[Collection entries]
⟨

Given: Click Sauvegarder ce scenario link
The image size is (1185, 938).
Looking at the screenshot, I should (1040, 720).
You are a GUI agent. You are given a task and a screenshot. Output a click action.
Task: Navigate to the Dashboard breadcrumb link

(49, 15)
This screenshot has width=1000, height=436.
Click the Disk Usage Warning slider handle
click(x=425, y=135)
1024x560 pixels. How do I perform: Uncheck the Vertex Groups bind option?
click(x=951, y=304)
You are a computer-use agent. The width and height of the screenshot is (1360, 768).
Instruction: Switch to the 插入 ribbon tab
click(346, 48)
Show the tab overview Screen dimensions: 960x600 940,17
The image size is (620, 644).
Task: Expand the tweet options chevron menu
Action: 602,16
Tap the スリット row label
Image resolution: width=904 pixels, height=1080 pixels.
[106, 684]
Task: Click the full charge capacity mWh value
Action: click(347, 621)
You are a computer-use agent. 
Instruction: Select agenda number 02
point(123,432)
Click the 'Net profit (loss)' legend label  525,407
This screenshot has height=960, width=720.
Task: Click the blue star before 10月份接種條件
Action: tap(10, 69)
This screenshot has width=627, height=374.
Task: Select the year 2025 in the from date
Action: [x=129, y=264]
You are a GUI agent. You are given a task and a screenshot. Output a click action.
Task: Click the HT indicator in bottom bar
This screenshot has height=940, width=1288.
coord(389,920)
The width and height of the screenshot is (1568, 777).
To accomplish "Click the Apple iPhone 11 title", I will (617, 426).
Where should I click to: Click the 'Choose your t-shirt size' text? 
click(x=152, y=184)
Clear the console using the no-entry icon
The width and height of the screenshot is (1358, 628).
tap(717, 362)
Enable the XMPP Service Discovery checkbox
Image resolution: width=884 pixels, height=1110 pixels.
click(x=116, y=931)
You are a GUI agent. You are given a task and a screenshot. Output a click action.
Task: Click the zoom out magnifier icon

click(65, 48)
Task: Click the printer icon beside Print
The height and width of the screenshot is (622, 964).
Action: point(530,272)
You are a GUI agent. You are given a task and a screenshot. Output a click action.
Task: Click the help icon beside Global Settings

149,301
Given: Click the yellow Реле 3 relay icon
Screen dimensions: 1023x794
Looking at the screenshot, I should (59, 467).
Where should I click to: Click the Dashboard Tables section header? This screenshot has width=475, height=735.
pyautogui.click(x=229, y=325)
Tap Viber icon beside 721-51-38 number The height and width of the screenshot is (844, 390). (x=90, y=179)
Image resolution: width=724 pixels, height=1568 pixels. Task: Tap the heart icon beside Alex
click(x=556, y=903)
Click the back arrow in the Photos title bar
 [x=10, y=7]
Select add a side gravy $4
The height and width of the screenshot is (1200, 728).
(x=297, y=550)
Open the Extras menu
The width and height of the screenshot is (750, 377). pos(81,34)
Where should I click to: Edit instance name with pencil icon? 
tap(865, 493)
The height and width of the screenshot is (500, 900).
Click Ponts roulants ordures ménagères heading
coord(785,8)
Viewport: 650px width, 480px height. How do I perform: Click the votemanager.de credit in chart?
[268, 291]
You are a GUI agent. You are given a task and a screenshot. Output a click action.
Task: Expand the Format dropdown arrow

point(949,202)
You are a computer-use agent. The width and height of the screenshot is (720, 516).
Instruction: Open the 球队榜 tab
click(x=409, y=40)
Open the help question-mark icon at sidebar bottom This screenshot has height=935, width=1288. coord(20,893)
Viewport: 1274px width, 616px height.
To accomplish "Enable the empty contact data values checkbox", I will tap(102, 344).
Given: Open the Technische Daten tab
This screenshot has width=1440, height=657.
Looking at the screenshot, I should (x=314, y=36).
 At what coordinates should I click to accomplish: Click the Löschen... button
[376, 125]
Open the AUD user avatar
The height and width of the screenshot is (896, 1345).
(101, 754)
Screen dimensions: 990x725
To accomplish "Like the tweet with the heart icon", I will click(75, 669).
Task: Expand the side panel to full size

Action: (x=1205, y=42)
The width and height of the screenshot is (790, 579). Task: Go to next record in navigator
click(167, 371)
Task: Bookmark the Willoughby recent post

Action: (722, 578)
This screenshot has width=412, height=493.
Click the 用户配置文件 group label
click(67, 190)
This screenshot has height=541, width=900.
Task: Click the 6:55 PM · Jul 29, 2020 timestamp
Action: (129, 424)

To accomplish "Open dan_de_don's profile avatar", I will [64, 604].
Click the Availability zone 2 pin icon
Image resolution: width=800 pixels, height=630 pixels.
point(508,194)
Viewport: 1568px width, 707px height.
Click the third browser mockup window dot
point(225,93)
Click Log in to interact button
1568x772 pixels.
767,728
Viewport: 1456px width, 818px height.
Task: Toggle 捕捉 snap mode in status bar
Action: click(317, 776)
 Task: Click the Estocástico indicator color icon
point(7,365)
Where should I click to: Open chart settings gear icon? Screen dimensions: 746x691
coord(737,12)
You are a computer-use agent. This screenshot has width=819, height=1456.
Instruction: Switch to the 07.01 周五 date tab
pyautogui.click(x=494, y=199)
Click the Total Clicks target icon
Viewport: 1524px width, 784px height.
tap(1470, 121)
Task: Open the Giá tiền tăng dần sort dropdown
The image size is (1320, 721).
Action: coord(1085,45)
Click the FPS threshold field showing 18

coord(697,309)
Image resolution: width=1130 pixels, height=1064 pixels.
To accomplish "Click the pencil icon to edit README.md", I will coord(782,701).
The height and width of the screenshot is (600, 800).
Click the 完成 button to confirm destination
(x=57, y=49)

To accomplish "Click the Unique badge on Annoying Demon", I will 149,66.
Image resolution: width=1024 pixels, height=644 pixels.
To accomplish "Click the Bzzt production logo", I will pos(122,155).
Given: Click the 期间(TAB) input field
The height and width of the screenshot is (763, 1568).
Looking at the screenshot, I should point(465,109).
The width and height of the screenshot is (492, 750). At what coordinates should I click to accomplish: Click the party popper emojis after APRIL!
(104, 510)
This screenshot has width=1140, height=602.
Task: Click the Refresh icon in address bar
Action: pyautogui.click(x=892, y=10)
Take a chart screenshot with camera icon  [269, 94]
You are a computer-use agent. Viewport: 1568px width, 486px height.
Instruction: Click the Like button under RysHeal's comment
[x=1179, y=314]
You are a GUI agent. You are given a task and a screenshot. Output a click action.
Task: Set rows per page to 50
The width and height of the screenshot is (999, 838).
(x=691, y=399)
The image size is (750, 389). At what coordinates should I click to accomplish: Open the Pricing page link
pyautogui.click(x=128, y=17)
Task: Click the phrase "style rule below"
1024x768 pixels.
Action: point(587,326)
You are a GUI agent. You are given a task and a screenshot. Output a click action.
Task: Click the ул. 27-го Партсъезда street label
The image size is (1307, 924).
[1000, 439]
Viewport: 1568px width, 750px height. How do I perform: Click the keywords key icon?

⟩

◆ **AIM OF THE TASK**
Print all of the records, leaving each one exactly as it appears above.

◆ **YOUR SOLUTION**
Given: Click Sauvegarder ce scenario link
The image size is (1185, 938).
Looking at the screenshot, I should (1040, 720).
You are a GUI agent. You are given a task and a screenshot. Output a click action.
Task: Navigate to the Dashboard breadcrumb link

(49, 15)
This screenshot has width=1000, height=436.
Click the Disk Usage Warning slider handle
click(x=425, y=135)
1024x560 pixels. How do I perform: Uncheck the Vertex Groups bind option?
click(x=951, y=304)
You are a computer-use agent. The width and height of the screenshot is (1360, 768).
Instruction: Switch to the 插入 ribbon tab
click(346, 48)
Show the tab overview Screen dimensions: 960x600 940,17
The image size is (620, 644).
Task: Expand the tweet options chevron menu
Action: 602,16
Tap the スリット row label
Image resolution: width=904 pixels, height=1080 pixels.
[106, 684]
Task: Click the full charge capacity mWh value
Action: click(347, 621)
You are a computer-use agent. 
Instruction: Select agenda number 02
point(123,432)
Click the 'Net profit (loss)' legend label  525,407
This screenshot has height=960, width=720.
Task: Click the blue star before 10月份接種條件
Action: tap(10, 69)
This screenshot has width=627, height=374.
Task: Select the year 2025 in the from date
Action: [x=129, y=264]
You are a GUI agent. You are given a task and a screenshot. Output a click action.
Task: Click the HT indicator in bottom bar
This screenshot has height=940, width=1288.
coord(389,920)
The width and height of the screenshot is (1568, 777).
To accomplish "Click the Apple iPhone 11 title", I will (617, 426).
Where should I click to: Click the 'Choose your t-shirt size' text? 
click(x=152, y=184)
Clear the console using the no-entry icon
The width and height of the screenshot is (1358, 628).
tap(717, 362)
Enable the XMPP Service Discovery checkbox
Image resolution: width=884 pixels, height=1110 pixels.
click(x=116, y=931)
You are a GUI agent. You are given a task and a screenshot. Output a click action.
Task: Click the zoom out magnifier icon

click(65, 48)
Task: Click the printer icon beside Print
The height and width of the screenshot is (622, 964).
Action: point(530,272)
You are a GUI agent. You are given a task and a screenshot. Output a click action.
Task: Click the help icon beside Global Settings

149,301
Given: Click the yellow Реле 3 relay icon
Screen dimensions: 1023x794
Looking at the screenshot, I should (59, 467).
Where should I click to: Click the Dashboard Tables section header? This screenshot has width=475, height=735.
pyautogui.click(x=229, y=325)
Tap Viber icon beside 721-51-38 number The height and width of the screenshot is (844, 390). (x=90, y=179)
Image resolution: width=724 pixels, height=1568 pixels. Task: Tap the heart icon beside Alex
click(x=556, y=903)
Click the back arrow in the Photos title bar
 [x=10, y=7]
Select add a side gravy $4
The height and width of the screenshot is (1200, 728).
(x=297, y=550)
Open the Extras menu
The width and height of the screenshot is (750, 377). pos(81,34)
Where should I click to: Edit instance name with pencil icon? 
tap(865, 493)
The height and width of the screenshot is (500, 900).
Click Ponts roulants ordures ménagères heading
coord(785,8)
Viewport: 650px width, 480px height. How do I perform: Click the votemanager.de credit in chart?
[268, 291]
You are a GUI agent. You are given a task and a screenshot. Output a click action.
Task: Expand the Format dropdown arrow

point(949,202)
You are a computer-use agent. The width and height of the screenshot is (720, 516).
Instruction: Open the 球队榜 tab
click(x=409, y=40)
Open the help question-mark icon at sidebar bottom This screenshot has height=935, width=1288. coord(20,893)
Viewport: 1274px width, 616px height.
To accomplish "Enable the empty contact data values checkbox", I will tap(102, 344).
Given: Open the Technische Daten tab
This screenshot has width=1440, height=657.
Looking at the screenshot, I should (x=314, y=36).
 At what coordinates should I click to accomplish: Click the Löschen... button
[376, 125]
Open the AUD user avatar
The height and width of the screenshot is (896, 1345).
(101, 754)
Screen dimensions: 990x725
To accomplish "Like the tweet with the heart icon", I will click(75, 669).
Task: Expand the side panel to full size

Action: (x=1205, y=42)
The width and height of the screenshot is (790, 579). Task: Go to next record in navigator
click(167, 371)
Task: Bookmark the Willoughby recent post

Action: (722, 578)
This screenshot has width=412, height=493.
Click the 用户配置文件 group label
click(67, 190)
This screenshot has height=541, width=900.
Task: Click the 6:55 PM · Jul 29, 2020 timestamp
Action: (129, 424)

To accomplish "Open dan_de_don's profile avatar", I will [64, 604].
Click the Availability zone 2 pin icon
Image resolution: width=800 pixels, height=630 pixels.
point(508,194)
Viewport: 1568px width, 707px height.
Click the third browser mockup window dot
point(225,93)
Click Log in to interact button
1568x772 pixels.
767,728
Viewport: 1456px width, 818px height.
Task: Toggle 捕捉 snap mode in status bar
Action: click(317, 776)
 Task: Click the Estocástico indicator color icon
point(7,365)
Where should I click to: Open chart settings gear icon? Screen dimensions: 746x691
coord(737,12)
You are a computer-use agent. This screenshot has width=819, height=1456.
Instruction: Switch to the 07.01 周五 date tab
pyautogui.click(x=494, y=199)
Click the Total Clicks target icon
Viewport: 1524px width, 784px height.
tap(1470, 121)
Task: Open the Giá tiền tăng dần sort dropdown
The image size is (1320, 721).
Action: coord(1085,45)
Click the FPS threshold field showing 18

coord(697,309)
Image resolution: width=1130 pixels, height=1064 pixels.
To accomplish "Click the pencil icon to edit README.md", I will coord(782,701).
The height and width of the screenshot is (600, 800).
Click the 完成 button to confirm destination
(x=57, y=49)

To accomplish "Click the Unique badge on Annoying Demon", I will 149,66.
Image resolution: width=1024 pixels, height=644 pixels.
To accomplish "Click the Bzzt production logo", I will pos(122,155).
Given: Click the 期间(TAB) input field
The height and width of the screenshot is (763, 1568).
Looking at the screenshot, I should point(465,109).
The width and height of the screenshot is (492, 750). At what coordinates should I click to accomplish: Click the party popper emojis after APRIL!
(104, 510)
This screenshot has width=1140, height=602.
Task: Click the Refresh icon in address bar
Action: pyautogui.click(x=892, y=10)
Take a chart screenshot with camera icon  [269, 94]
You are a computer-use agent. Viewport: 1568px width, 486px height.
Instruction: Click the Like button under RysHeal's comment
[x=1179, y=314]
You are a GUI agent. You are given a task and a screenshot. Output a click action.
Task: Set rows per page to 50
The width and height of the screenshot is (999, 838).
(x=691, y=399)
The image size is (750, 389). At what coordinates should I click to accomplish: Open the Pricing page link
pyautogui.click(x=128, y=17)
Task: Click the phrase "style rule below"
1024x768 pixels.
Action: point(587,326)
You are a GUI agent. You are given a task and a screenshot. Output a click action.
Task: Click the ул. 27-го Партсъезда street label
The image size is (1307, 924).
[1000, 439]
Viewport: 1568px width, 750px height. How do I perform: Click the keywords key icon?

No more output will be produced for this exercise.